Der Verbrauch steigt jedoch auch mit dem Allradantrieb kaum. Wir brauchen im Test rund 16 kWh – die Ladeverluste sind schon eingerechnet. Der Audi A6 Sportback e-tron und der BMW i4 sind jedoch ähnlich effizient. Der Audi stromert dank der größeren Batterie aber 700 Kilometer am Stück, der CLA EQ beinahe 800. Beim DC-Laden dreht der Ioniq 6 mit maximal 350 kW auf. Diese Ladeleistung ist zwar meist nur Theorie, die Ladedauer von 18 Minuten im Alltag aber immer wieder zu schaffen.
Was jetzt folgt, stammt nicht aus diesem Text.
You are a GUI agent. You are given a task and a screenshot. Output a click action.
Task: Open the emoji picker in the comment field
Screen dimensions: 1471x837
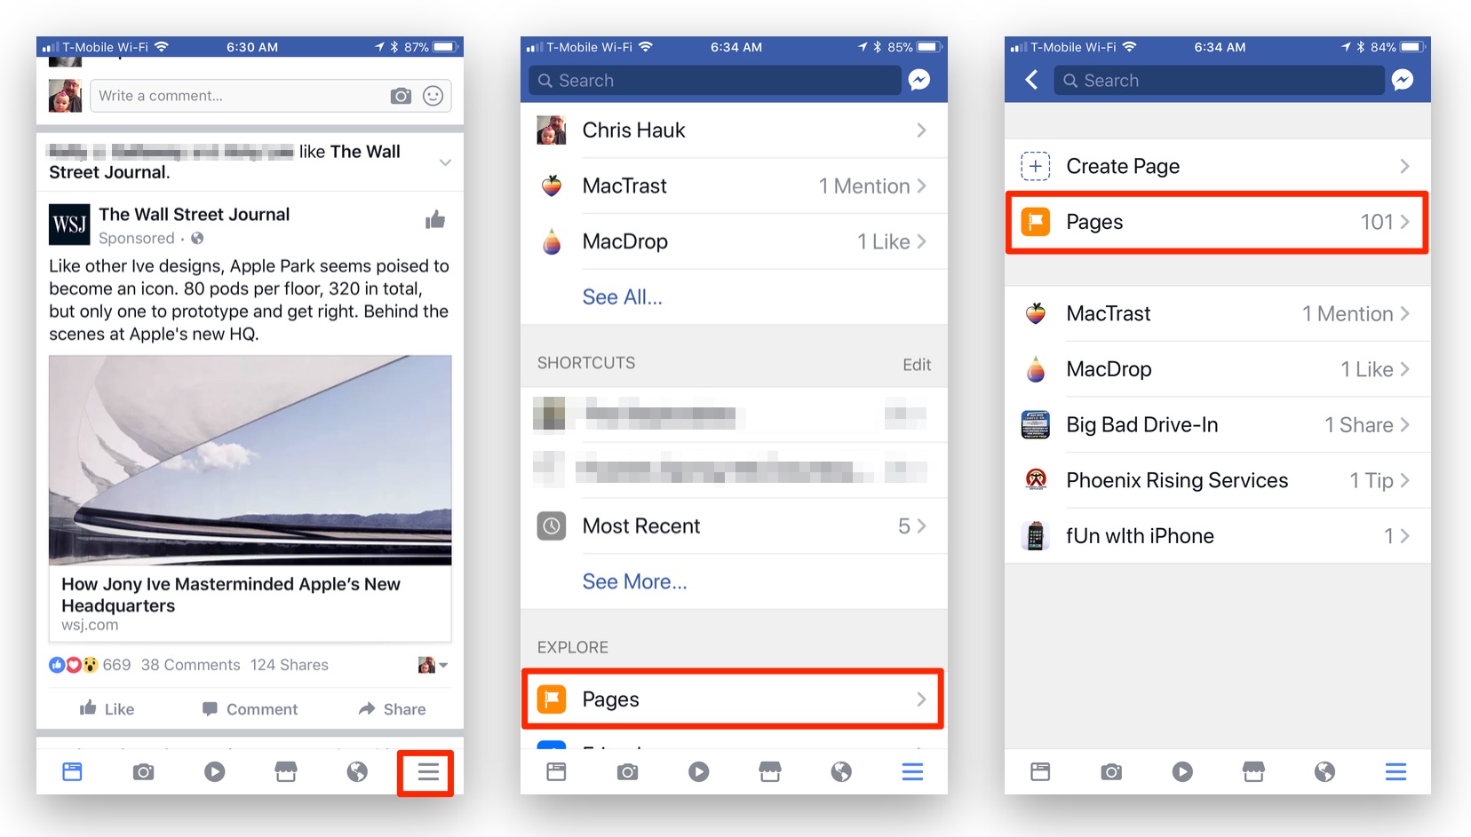coord(433,96)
Das Batterieheizsystem samt Vorkonditionierung leistet mittlerweile sehr gute Arbeit. Die haben Hyundais Ingenieure auch bei der Konstruktion und Abstimmung des Fahrwerks vollbracht. Die Limousine liegt neutral, kreuzstabil und ist komfortabel gefedert – künstlich fühlen sich nur die Bremsen an. Dass der Ioniq 6 bei Bedarf 1,5 Tonnen schwere Hänger ziehen kann, ist beachtlich; bei einer Limousine ist das aber eher eine lässliche Tugend.

Hyundai Ioniq 6 seitliche Heckansicht
© Hyundai
▶ Kosten

Guter Preis

Trotz der umfangreichen und zum Teil klar premiumorientierten Ausstattung setzt Hyundai beim Ioniq 6 bewusst auf ein preislich attraktives Niveau. Der Einstiegspreis liegt unter 45.000 Euro und bewegt sich damit ungefähr auf Augenhöhe mit dem Mazda 6e, der ebenfalls als elektrische Mittelklasse-Limousine positioniert ist. Im direkten Vergleich zu etablierten Premiumherstellern zeigt sich der Unterschied deutlich: Modelle wie der Mercedes CLA EQ, der BMW i4 oder der Audi A6 Sportback e-tron liegen preislich mindestens 10.000 Euro höher.

Hyundai Ioniq 9 Heckansicht Nahaufnahme
© Hyundai
Meine Meinung -  CarCoach Johannes

Fazit

Hyundai hat den Ioniq 6 bei der Modellpflege gezielt verbessert, ohne seinen eigenständigen Charakter zu verlieren. Die aufgewertete Materialqualität, die sehr gute Aerodynamik und das effiziente 800-Volt-System sorgen für hohe Reichweite, kurze Ladezeiten und viel Ruhe im Fahrbetrieb. Trotz kleiner Schwächen wie der eingeschränkten Kopffreiheit bleibt der Ioniq 6 ein besonders effizienter und stimmiger Vertreter der elektrischen Mittelklasse.

Der Ioniq 6 ist ideal für Fahrer, die Wert auf Effizienz, schnelles Laden und ein außergewöhnliches Design legen und dafür kleine Komforteinbußen im Fond akzeptieren.